Corte di Cassazione, sez. VI Penale, sentenza 24 maggio – 27 giugno 2016, n. 26617
Presidente Rotundo – Relatore Petruzzellis

Ritenuto in fatto

1. La Corte d’appello di Genova, con sentenza del 04/12/2014, ha confermato l’affermazione di responsabilità di P.M. in ordine al reato continuato di cui all’art. 348 cod. pen. commesso tra il (omissis) ed il (omissis) , previo accertamento della prescrizione dei precedenti episodi e conseguente rideterminazione della sanzione.
Nell’imputazione si contesta all’interessato lo svolgimento di attività riservata a commercialisti ed a consulenti del lavoro, titoli professionali mai conseguiti.
2. Ha proposto ricorso la difesa di P. con il quale si denuncia il vizio di cui all’art. 606 comma 1 lett. b) ed e) cod. proc. pen. consistente, quanto all’azione riguardante lo svolgimento di attività quale commercialista, nella mancata valutazione della carenza di dolo, conseguente all’incertezza nelle determinazioni della norma che disciplina l’esercizio delle professioni, che integra il precetto penale, valutata in relazione alla natura e forma dell’attività svolta dall’interessato attraverso una società, il cui oggetto ricomprendeva proprio le attività di consulenza prestate. Tali elementi di fatto vengono valorizzati a sostegno di una

buona fede nell’interpretazione delle norme, che escluderebbe il dolo.
Quanto all’attività del consulente del lavoro si circoscrive la condotta ad un unico atto, di mera richiesta di informazioni presso l’Ispettorato del lavoro, che non realizza la condotta tipica del reato.
3. Con memoria depositata il 02/03/2016 si richiama la natura degli atti compiuti, che sarebbe riservata alla competenza specifica e non esclusiva del commercialista, in forza del d.P.R. 27/10/1953 n. 1067, analogamente a quanto previsto anche dalla successiva disposizione del D.Lgs. 28 giugno 2005, n. 139.

Considerato in diritto

1. Il ricorso è inammissibile per genericità e manifesta infondatezza.
2. Quanto al primo profilo deve sottolinearsi che la pronuncia impugnata ha limitato l’accertamento di responsabilità ai reati compiuti dopo l’approvazione del D.Lgs. 28 giugno 2005, n. 139, nel presupposto che proprio la più compiuta individuazione contenuta in tale provvedimento degli atti riservati ai dottori commercialisti ed agli esperti contabili, attraverso una distinzione tra gli atti consentiti alle due categorie professionali, dia conto in maniera analitica delle attribuzioni proprie di entrambe le attività.
Cosicché il presupposto formale su cui è fondato il ricorso -sostanziale equiparazione delle attività consentite nelle duenormative succedutesi nel tempo in materia – risulta testualmente smentito dall’interpretazione che di tali disposizioni ha operato la pronuncia della Corte di merito.
In relazione alle condotte realizzate in tale arco temporale proprio per l’analiticità dei riferimenti non è profilabile il richiamo ad una insufficiente chiarezza della norma richiamata dalla disposizione penale applicata, e quindi la correlata astratta possibilità di un difetto di dolo sul punto.
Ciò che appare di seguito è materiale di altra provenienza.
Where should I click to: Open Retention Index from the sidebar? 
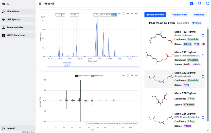click(x=18, y=28)
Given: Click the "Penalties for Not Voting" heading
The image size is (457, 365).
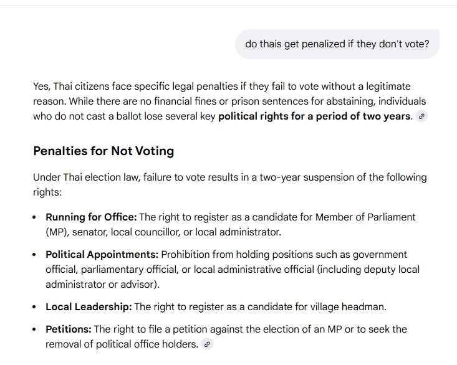Looking at the screenshot, I should pyautogui.click(x=103, y=151).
Altrettanto irrilevante a tal fine risulta il richiamo alle modalità attraverso le quali si è espletata l’attività di P. , per il tramite la partecipazione ad una società fornitrice di servizi, poiché quel che rileva è che colui il quale ha offerto la prestazione professionale, diretta o mediata attraverso lo schermo societario, sia in possesso dei requisiti professionali idonei ad assicurarle.
P. , colui il quale ha garantito le prestazioni contabili richiamate nel capo di imputazione risulta pacificamente non in possesso del titolo di studio ed abilitativo idoneo alla prestazioni – in tema di tenuta di servizio elaborazione dati, raccolta fatture attive e passive, registrazione corrispettivi, liquidazione Iva, liquidazione di situazioni periodiche con prospettive di costi e ricavi – offerte alla parte lesa.
Il richiamo svolto nel ricorso alla pronuncia della Corte dilegittimità, nella sua più autorevole composizione in argomento (Sez. U, n. 11545 del 15/12/2011 dep. 23/03/2012, Cani, Rv. 251820) risulta così del tutto eccentrico rispetto all’oggetto del giudizio, posto che nella specie il P. ha incontestabilmente svolto, in maniera professionale e continuativa, una serie di atti che sono univocamente individuati, sulla scorta della normativa applicabile al periodo in contestazione, di competenza specifica di professione per cui non era in possesso di titolo abilitativo, sicché proprio in forza dei principi evocati dalla sentenza richiamata, sussistono entrambe le condizioni che sostengono l’accertamento della consumazione del reato contestato.
Tali elementi risultano con chiarezza posti in luce nella sentenza impugnata, attraverso il richiamo alle acquisizioni processuali con il cui contenuto il ricorrente non si confronta, riproponendo censure di merito.
3. Nello stesso senso eccentriche rispetto a quanto accertato nella sentenza risultano le deduzioni svolte con riferimento allo svolgimento di attività tipiche della funzione di consulente del lavoro, per le quali anche l’interessato era privo di titolo abilitativo; rispetto ad esse nel ricorso ci si limita alla pretesa di una estemporaneità dell’attività, non riconducibile allo svolgimento di alcuno specifico atto riservato al professionista, contrastata daquanto accertato in sentenza sulla base di individuati elementi di prova, i cui risultati non sono sottoposti a contestazione.
Sul punto, conseguentemente, risulta formulata una censura che denota la mancanza di correlazione con la sentenza oggetto di impugnazione, e ne rivela la manifesta infondatezza.
4. All’accertamento di inammissibilità del ricorso consegue la condanna del ricorrente al pagamento delle spese processuali e della somma indicata in dispositivo in favore della Cassa delle ammende, in applicazione dell’art. 616 cod. proc. pen..

P.Q.M.

Dichiara inammissibile il ricorso e condanna il ricorrente al pagamento delle spese processuali e della somma di euro 1.500 in favore della Cassa delle ammende.